**EXERCISE GOAL:** Reproduce the entries below exactly, but only from the line containing "Préférences (104, 2517)" to the line containing "Quantity (61, 934)", inclusive.

───── STUDY MATERIAL ─────

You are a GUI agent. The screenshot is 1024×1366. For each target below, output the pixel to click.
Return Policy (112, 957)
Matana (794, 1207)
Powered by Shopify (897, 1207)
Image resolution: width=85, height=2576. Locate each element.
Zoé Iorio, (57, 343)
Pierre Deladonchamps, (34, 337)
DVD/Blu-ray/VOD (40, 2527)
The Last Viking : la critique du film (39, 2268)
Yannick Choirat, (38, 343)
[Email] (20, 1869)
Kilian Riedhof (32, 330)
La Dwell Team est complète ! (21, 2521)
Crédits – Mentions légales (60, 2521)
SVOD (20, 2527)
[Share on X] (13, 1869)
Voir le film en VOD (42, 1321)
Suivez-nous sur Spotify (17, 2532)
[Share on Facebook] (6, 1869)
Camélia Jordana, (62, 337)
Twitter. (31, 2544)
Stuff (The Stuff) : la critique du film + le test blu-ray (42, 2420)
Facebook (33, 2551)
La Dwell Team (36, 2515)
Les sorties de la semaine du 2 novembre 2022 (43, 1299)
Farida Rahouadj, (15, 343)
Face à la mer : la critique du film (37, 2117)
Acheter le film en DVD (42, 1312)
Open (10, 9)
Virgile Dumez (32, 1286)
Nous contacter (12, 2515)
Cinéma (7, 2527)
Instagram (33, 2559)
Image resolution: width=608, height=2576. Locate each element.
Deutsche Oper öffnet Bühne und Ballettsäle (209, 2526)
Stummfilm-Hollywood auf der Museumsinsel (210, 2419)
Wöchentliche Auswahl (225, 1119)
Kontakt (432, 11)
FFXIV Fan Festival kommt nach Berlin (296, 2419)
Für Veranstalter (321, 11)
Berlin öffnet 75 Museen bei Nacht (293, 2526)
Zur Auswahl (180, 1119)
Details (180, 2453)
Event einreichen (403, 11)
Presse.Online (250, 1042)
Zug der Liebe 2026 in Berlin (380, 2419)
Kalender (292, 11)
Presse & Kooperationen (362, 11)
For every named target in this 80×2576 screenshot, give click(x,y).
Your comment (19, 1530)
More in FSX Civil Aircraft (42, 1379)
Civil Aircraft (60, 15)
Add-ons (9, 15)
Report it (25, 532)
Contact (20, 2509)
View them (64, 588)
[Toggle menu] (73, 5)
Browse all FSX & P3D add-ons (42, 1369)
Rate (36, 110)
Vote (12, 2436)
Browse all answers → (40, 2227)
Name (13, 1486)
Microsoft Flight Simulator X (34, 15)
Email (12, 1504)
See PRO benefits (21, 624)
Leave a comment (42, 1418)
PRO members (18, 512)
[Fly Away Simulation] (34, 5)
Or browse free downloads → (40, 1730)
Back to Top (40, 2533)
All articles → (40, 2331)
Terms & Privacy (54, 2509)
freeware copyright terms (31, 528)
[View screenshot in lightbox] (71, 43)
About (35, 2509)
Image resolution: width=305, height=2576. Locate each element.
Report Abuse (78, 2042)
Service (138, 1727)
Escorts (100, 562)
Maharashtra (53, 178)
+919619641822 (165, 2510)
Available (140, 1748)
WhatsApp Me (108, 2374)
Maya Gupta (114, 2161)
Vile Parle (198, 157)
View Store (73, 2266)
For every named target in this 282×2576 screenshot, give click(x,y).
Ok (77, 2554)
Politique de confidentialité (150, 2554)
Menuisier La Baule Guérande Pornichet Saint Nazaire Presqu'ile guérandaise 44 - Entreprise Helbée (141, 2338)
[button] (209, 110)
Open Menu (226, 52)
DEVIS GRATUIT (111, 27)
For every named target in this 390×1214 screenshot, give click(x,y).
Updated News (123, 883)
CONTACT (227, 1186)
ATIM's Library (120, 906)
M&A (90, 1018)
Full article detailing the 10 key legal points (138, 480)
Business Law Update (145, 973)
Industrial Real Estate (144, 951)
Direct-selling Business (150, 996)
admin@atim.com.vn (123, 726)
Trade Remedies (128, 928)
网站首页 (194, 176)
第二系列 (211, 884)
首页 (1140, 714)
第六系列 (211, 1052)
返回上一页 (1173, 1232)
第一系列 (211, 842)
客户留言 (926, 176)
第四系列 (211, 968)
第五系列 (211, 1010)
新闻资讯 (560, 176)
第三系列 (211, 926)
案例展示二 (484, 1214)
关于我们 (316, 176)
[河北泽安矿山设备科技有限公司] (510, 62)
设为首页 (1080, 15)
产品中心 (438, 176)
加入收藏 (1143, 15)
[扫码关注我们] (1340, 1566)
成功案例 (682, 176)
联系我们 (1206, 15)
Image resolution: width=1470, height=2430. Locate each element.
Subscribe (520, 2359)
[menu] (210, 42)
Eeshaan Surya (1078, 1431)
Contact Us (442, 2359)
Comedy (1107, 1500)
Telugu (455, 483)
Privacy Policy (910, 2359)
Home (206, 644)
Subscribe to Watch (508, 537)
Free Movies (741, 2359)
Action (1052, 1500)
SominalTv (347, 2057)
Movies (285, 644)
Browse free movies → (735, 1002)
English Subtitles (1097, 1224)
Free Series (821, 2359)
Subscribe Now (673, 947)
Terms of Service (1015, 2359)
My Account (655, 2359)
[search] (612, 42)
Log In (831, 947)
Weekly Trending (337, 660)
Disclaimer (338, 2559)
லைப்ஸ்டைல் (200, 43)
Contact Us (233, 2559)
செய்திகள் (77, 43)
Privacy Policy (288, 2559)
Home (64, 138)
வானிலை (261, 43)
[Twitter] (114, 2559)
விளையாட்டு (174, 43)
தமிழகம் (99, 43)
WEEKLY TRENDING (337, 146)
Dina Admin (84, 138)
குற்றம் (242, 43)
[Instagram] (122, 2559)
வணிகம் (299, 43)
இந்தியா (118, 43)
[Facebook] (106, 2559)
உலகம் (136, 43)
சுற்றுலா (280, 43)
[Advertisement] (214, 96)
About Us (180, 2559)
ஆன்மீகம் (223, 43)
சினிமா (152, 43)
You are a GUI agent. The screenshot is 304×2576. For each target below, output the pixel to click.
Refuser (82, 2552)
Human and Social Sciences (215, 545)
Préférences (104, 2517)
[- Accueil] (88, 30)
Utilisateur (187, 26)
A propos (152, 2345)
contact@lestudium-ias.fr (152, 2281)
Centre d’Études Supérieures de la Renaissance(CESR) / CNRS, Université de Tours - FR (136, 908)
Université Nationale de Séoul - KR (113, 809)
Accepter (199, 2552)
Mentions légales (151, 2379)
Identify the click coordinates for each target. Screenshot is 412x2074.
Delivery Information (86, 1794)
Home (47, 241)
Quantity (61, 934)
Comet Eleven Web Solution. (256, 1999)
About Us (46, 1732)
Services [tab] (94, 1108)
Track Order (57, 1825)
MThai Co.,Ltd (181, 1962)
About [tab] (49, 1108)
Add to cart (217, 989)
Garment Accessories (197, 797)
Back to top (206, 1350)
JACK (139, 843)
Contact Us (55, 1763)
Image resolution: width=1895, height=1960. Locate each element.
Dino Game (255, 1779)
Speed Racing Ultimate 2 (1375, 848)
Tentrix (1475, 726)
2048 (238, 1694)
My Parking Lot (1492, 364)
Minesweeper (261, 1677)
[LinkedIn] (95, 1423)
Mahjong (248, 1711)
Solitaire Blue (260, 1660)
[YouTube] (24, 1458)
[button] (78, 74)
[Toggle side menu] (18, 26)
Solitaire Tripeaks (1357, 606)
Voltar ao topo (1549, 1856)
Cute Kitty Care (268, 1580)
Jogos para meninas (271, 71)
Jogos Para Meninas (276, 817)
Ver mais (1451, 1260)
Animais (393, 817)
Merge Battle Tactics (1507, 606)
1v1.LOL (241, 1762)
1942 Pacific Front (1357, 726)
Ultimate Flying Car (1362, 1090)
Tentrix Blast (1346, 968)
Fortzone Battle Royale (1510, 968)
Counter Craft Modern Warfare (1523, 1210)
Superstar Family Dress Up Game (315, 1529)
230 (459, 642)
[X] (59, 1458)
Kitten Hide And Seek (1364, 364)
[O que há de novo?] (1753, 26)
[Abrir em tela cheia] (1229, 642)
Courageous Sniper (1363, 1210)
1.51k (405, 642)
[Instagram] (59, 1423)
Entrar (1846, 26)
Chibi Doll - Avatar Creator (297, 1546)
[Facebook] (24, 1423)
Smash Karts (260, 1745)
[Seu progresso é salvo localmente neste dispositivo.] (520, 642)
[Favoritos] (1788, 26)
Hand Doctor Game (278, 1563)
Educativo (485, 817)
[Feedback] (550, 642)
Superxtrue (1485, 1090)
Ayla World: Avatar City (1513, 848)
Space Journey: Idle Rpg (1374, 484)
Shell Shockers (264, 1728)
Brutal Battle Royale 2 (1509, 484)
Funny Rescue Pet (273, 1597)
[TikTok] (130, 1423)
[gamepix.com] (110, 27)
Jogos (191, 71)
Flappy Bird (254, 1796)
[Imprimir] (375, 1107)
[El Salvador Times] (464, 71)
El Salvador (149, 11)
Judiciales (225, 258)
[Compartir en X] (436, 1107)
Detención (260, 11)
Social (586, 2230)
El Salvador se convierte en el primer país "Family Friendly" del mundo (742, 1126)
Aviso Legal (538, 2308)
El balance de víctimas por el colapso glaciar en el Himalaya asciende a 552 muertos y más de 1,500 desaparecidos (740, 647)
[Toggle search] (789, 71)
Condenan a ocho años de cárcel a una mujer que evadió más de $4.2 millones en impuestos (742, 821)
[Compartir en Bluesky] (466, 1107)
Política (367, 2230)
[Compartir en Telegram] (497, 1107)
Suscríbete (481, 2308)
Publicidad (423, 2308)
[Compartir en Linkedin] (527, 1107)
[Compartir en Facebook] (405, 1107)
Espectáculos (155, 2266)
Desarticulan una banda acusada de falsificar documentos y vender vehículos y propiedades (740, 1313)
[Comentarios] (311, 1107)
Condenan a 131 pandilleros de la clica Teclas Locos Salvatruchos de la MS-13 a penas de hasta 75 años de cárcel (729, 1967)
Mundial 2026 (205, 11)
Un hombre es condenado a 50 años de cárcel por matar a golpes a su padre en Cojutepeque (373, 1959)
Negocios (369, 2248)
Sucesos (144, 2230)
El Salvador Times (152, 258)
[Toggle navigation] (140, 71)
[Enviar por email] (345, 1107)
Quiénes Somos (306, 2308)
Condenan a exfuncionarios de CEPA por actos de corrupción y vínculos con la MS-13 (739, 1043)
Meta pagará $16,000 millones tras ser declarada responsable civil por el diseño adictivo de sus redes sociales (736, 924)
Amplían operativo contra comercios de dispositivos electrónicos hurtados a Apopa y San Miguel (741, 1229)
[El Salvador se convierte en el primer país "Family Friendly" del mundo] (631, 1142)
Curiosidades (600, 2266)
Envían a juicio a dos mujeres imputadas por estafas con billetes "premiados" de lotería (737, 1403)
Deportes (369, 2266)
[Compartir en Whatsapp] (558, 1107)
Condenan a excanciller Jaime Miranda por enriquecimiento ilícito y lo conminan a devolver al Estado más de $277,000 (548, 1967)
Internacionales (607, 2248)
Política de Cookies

─────

**EXERCISE ANSWER:**
Préférences (104, 2517)
[- Accueil] (88, 30)
Utilisateur (187, 26)
A propos (152, 2345)
contact@lestudium-ias.fr (152, 2281)
Centre d’Études Supérieures de la Renaissance(CESR) / CNRS, Université de Tours - FR (136, 908)
Université Nationale de Séoul - KR (113, 809)
Accepter (199, 2552)
Mentions légales (151, 2379)
Identify the click coordinates for each target. Screenshot is 412x2074.
Delivery Information (86, 1794)
Home (47, 241)
Quantity (61, 934)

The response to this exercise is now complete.